As is his wont, Donald Trump was once again making headlines this month with a bold and provocative declaration. In a television interview, Trump said that if he were elected president, he would replace the unacknowledged legislator of the economic world, Federal Reserve Chair Janet Yellen. She’s a Democrat, and Trump said it would be “appropriate” for him to appoint a Republican.
Not that he disagreed with her policies. Describing himself as “the king of debt” — a moniker not altogether unearned, given The Donald’s penchant for borrowing and re-engineering debt in his business career — Trump said that he favoured the Fed’s current low-interest–rate stance, and that the United States needs to “very careful” with monetary policy.
Of course, Trump got flack for this, in part because ousting the Fed chair would go against recent presidential behaviour. Democrats Bill Clinton and Barack Obama both inherited and then re-nominated Republican chairs (Alan Greenspan and Ben Bernanke, respectively).
Expected positive U.S. data takes the spotlight this week as tide turns the other way in CanadaBill Gross, Mohamed El-Erian warn against counting out the Fed on the rate hike frontU.S. jobs growth lowest in 7 months, casting doubt on further Fed hikes this year
There’s also the minor matter that the President can only fire the Fed lead “for cause,” which would mean Trump would have to make a case for malfeasance or gross incompetence. Unlikely.
Then there’s the optics challenge: If Trump makes the Oval Office, it would effectively render Yellen a lame duck from November until whenever he gets around to replacing her – which would be, you know, not good.
But perhaps the most biting criticism of Trump re Yellen was that it was another case of him flip-flopping on policy. Last fall, Trump blasted Yellen for playing politics and supporting the Obama administration by not raising rates when she should have. Now he’s in favour of the Fed’s low-rate regimen. What gives?
Well, far be it from me to divine what Donald Trump is thinking, or even what he’s really saying. But if it’s that the Fed should have raised rates earlier, then he may well have a point.
Let’s avoid the Trumpesque territory of whether Yellen’s holding on zero interest rates for so long was politically motivated. (She has quite soundly denied that party affiliations enter into Fed deliberations.) Rather, the argument has to do with the Fed’s reluctance to hike when it looked like the relevant economic indicators were all on the upswing.

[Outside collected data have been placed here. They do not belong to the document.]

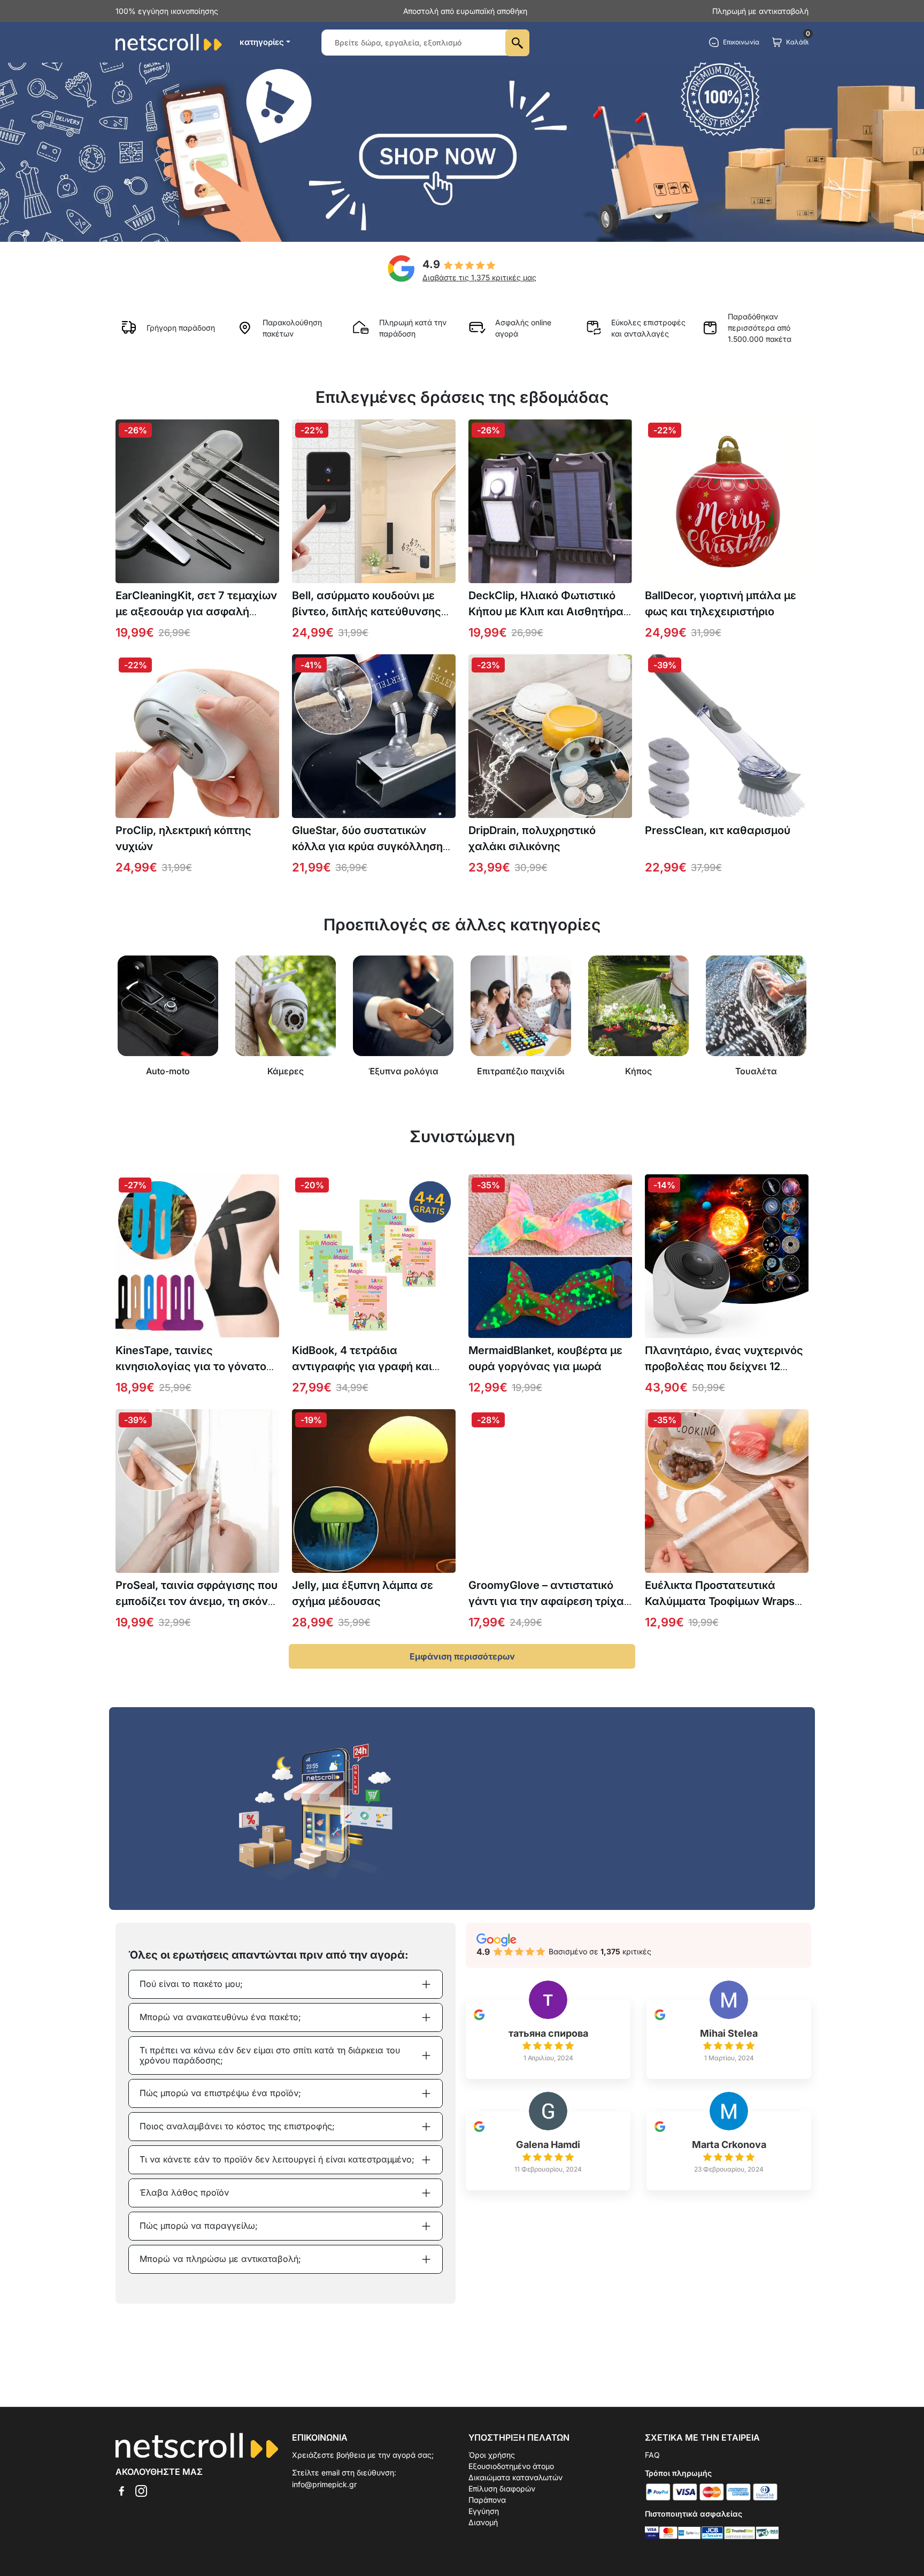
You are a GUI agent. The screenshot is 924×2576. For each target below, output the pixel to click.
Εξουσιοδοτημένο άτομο (511, 2466)
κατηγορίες (262, 42)
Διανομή (483, 2522)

That would be a period dating back to at least 2014, when job and GDP growth, among other data, were still going strong in the U.S. In the second and third quarters of 2014, for instance, the employment rate was on a steady incline, and GDP growth was easily exceeding four per cent — a mark it didn’t achieve in any quarter in 2015.
Of course, hiking rates in the first quarter of 2014, when GDP fell by 2.9 per cent, would have taken superhuman foresight and courage. We want monetary policy to be forward-looking, but in the depths of a possible recession, that’s a lot to expect.
All of this is hindsight, of course, and doesn’t matter any more to investors now than whether Donald Trump has flip-flopped again. What does matter is what the Fed will do next. And it might not be so clear as current expectations suggest.
On the surface, it looks like the time has passed for the Fed to resume tightening. GDP growth in Q1 this year came in at a mediocre 0.5 per cent. Employment growth has slowed. Inflation has tailed off to below 1 per cent after reach 1.4 per cent in January. Equity markets freaked out that month after the Fed’s late-year interest rate increase. Now they seem to have stabilized. Why would Yellen upset the apple cart again?
Expectations for another rate hike coming out of the Fed’s next policy meeting in June are extremely low: The federal funds futures rate suggests the markets give it less than a 10 per cent chance. But hey, it could happen — if the Fed thinks it can get out ahead of an upswing and mute the adverse impact of an increase.
Yes, the first quarter was poor in terms of growth, but then again, that’s nothing new. U.S. GDP declined in the first quarters of 2011 and 2014, and has declined from the previous quarter in six of the past seven years. In five of those six years (not counting 2016, obviously), growth has rebounded sharply in the second quarter. So has inflation.
Meanwhile, recent labour market data was not all bad. While hiring was down, job openings were up and layoffs were down. Retail sales last month were the strongest in more than a year.
On balance, it still seems unlikely that Yellen will surprise investors (and presumably disappoint Trump) by raising rates in June, especially given low inflation and dovish signals from the Fed. But that’s the thing with monetary policy: If you made a move only when all the evidence supported it, it would already be too late.
These days, when it comes to changing political positions or shifting monetary policy, we shouldn’t be too surprised by surprises.